4 Medium to large artichokes
2 tbsp. Lemon juice or white wine vinegar
1 cup Ricotta cheese
1/2 cup Shredded Parmesan cheese, divided
1 Egg
1/4 cup Chopped fresh basil or 1 Tbsp. dried basil
1/8 tsp. Freshly ground pepper
Olive oil
Salt and pepper

Preparation

Preheat oven to 375 degrees.

Rinse artichokes. Trim off ends of stems and top third of petals. Cut artichokes in half lenghtwise. Arrange cut side down in a 9 x 13 x 2 inch baking dish. Add water to fill halfway and lemon juice or vinegar. Cover tightly with foil. Bake unitl a petal pulls off easily, about 30 minutes.

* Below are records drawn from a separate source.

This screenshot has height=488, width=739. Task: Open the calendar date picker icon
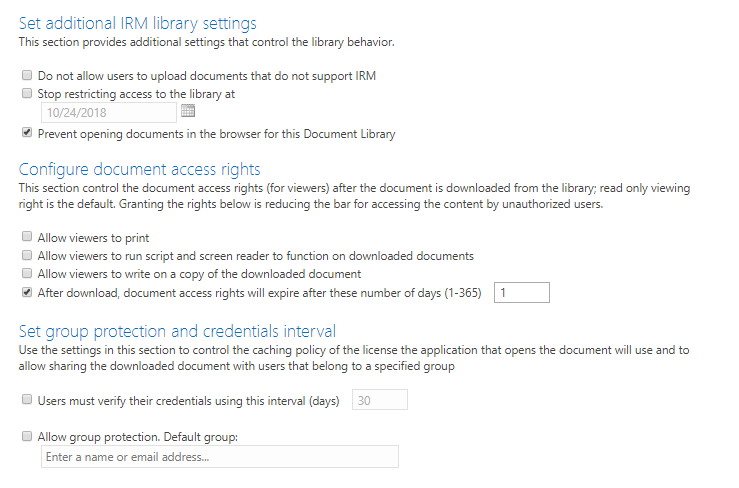187,111
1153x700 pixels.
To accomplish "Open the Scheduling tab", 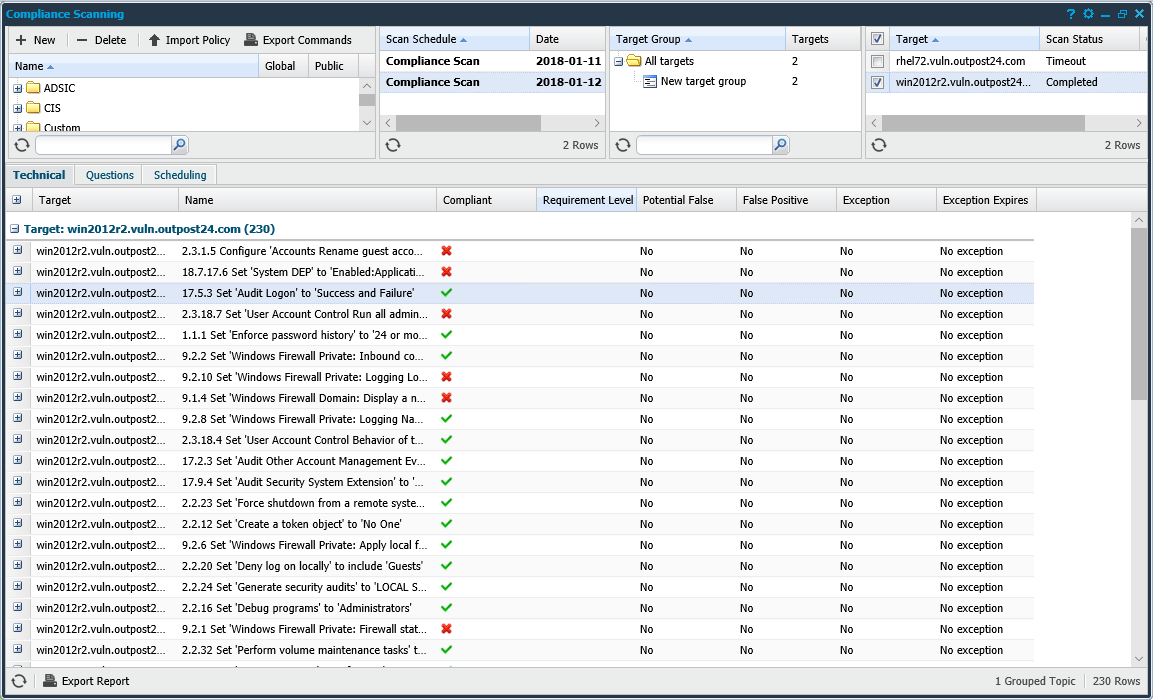I will [x=179, y=174].
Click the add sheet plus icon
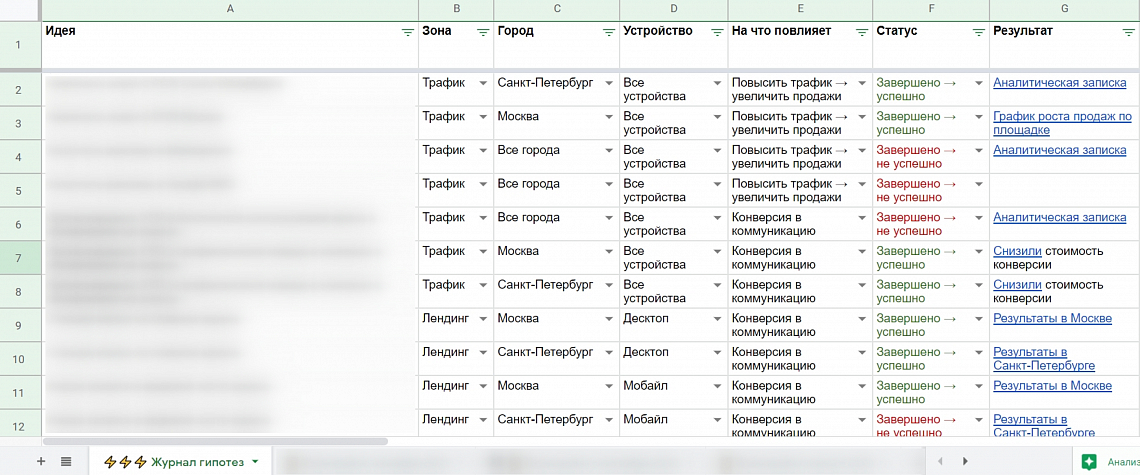1140x475 pixels. coord(41,461)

Combine ricotta, 1/4 cup Parmesan, egg, basil and 1/4 teaspoon pepper in a medium bowl.

When artichokes are done, pour off cooking liquid. Turn aritchokes cut side up. Remove fuzzy center with a grapefruit spoon or melon baller and soft inner leaves and discard. Brush cut surfaces with olive oil and sprinkle with salt and pepper to taste.

Spoon ricotta mixture into artichoke halves. Sprinkle with remaining Parmesan. Return to oven until tops are lightly browned, about 15-20 minutes.